日本におけるコナガの被害は季節差があり,地域によって異なる。神奈川県下においては夏季には被害が少なく,成虫の誘殺数もいちじるしく少ないが,冬季における被害は大きい。この現象を追究する目的の一部として,野外成虫の前翅長・産卵能力・寿命を時期別に調査して次の結果を得た。
前翅長:野外成虫の前翅長を測定した結果,雄は雌よりも小型であること,および雌雄ともに夏季は小型で冬期は大型になる明瞭な傾向が認められた。

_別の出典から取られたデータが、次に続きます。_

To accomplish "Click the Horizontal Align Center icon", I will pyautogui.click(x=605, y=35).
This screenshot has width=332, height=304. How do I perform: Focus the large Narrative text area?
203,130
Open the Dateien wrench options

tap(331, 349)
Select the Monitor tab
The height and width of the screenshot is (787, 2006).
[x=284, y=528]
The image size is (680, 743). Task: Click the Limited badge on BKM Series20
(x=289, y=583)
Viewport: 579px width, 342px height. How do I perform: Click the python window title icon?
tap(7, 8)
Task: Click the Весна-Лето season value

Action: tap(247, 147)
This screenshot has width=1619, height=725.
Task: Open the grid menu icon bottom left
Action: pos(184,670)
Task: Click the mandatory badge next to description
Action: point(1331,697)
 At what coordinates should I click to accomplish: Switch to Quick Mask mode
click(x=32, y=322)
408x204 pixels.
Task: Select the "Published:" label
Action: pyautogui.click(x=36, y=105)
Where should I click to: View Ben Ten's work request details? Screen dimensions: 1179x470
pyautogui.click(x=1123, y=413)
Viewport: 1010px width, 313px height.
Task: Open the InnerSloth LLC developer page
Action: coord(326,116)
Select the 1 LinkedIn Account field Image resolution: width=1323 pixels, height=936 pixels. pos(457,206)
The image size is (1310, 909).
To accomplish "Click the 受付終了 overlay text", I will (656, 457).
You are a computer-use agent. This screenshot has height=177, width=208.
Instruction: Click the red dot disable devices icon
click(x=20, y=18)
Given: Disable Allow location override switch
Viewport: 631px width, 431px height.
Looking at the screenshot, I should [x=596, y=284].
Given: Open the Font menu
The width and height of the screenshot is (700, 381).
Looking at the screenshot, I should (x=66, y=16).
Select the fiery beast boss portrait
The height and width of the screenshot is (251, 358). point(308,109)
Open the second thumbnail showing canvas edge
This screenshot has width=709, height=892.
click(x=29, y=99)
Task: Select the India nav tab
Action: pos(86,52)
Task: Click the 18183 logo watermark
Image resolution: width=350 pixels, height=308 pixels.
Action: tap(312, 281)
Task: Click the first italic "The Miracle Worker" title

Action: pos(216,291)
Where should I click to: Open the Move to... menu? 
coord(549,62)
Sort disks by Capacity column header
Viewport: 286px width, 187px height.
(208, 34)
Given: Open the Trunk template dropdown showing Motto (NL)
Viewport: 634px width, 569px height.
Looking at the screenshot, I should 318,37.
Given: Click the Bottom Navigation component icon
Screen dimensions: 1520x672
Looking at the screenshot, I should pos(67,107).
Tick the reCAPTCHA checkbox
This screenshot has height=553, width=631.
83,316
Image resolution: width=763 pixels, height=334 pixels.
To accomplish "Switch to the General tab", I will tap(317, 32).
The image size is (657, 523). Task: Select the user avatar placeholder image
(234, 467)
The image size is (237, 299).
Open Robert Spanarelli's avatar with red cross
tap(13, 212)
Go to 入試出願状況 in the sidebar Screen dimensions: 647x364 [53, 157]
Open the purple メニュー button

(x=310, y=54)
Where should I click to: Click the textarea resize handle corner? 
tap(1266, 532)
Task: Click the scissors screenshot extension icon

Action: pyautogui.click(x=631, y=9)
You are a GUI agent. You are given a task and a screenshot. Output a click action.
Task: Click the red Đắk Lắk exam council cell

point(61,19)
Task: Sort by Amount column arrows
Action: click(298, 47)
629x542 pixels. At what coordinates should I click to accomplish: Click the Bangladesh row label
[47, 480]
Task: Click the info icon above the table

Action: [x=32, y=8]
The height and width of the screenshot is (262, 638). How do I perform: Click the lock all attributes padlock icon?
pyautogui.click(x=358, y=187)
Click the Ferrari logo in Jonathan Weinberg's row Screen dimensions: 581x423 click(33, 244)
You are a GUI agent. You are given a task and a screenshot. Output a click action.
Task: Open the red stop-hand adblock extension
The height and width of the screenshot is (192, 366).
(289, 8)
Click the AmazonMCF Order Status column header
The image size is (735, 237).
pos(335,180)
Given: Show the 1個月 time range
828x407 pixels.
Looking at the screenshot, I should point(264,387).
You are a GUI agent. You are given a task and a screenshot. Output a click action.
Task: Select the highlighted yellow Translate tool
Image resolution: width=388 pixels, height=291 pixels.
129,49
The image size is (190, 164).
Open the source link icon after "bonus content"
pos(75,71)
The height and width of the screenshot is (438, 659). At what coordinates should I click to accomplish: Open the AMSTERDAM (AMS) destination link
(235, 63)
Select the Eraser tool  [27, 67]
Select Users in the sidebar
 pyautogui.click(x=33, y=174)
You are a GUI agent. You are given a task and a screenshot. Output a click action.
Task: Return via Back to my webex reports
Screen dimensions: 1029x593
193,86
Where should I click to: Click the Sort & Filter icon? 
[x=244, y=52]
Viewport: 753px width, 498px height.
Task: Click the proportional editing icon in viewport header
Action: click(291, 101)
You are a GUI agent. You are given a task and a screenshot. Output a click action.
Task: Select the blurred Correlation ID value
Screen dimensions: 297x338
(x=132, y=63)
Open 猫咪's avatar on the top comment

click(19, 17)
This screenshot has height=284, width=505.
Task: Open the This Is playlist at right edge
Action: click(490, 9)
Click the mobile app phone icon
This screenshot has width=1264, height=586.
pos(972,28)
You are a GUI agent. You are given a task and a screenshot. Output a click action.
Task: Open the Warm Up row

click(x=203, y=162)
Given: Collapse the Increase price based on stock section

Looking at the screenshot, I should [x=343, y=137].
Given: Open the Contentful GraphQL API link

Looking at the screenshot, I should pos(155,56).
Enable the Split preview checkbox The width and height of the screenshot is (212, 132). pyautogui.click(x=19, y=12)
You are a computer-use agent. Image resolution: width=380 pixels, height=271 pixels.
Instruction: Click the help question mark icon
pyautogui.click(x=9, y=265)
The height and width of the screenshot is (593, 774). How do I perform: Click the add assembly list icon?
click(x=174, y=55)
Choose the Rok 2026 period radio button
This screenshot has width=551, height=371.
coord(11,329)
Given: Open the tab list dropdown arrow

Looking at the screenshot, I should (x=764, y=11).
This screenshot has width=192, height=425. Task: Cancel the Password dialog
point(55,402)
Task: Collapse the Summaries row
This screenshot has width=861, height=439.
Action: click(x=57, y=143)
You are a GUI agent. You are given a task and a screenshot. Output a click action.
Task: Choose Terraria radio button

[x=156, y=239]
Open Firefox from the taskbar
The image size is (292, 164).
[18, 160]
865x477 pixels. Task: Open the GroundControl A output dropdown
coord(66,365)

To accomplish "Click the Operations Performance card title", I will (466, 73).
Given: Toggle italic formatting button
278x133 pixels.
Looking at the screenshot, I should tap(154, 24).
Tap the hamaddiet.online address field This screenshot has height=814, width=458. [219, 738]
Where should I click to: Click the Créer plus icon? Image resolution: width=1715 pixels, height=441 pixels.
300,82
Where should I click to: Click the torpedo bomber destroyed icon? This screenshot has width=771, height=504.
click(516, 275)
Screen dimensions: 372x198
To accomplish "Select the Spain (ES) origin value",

産卵数・寿命:時期別に野外のカンランから蛹を採集し,羽化成虫の産卵数と寿命を,25°C,長・短日条件下で調査した。その結果夏季の成虫は短命で産卵数も少なく,冬季はその逆になり,その間の季節では段階的に増減することが認められた。また,成虫期における日長時間のちがいはこれらの特性に影響を与えないこと,成虫期の産卵能力は,その成虫にとってすでに前決定されていることが推定された。
上記の特性を成虫に与えた要因を解析するため,寄主の栄養,卵∼蛹期における密度効果,気温および日長時間の季節的変化のそれぞれの影響について検討を加えた。その結果幼虫生育期における気温がもっとも支配的な要因であることを推定するに至った。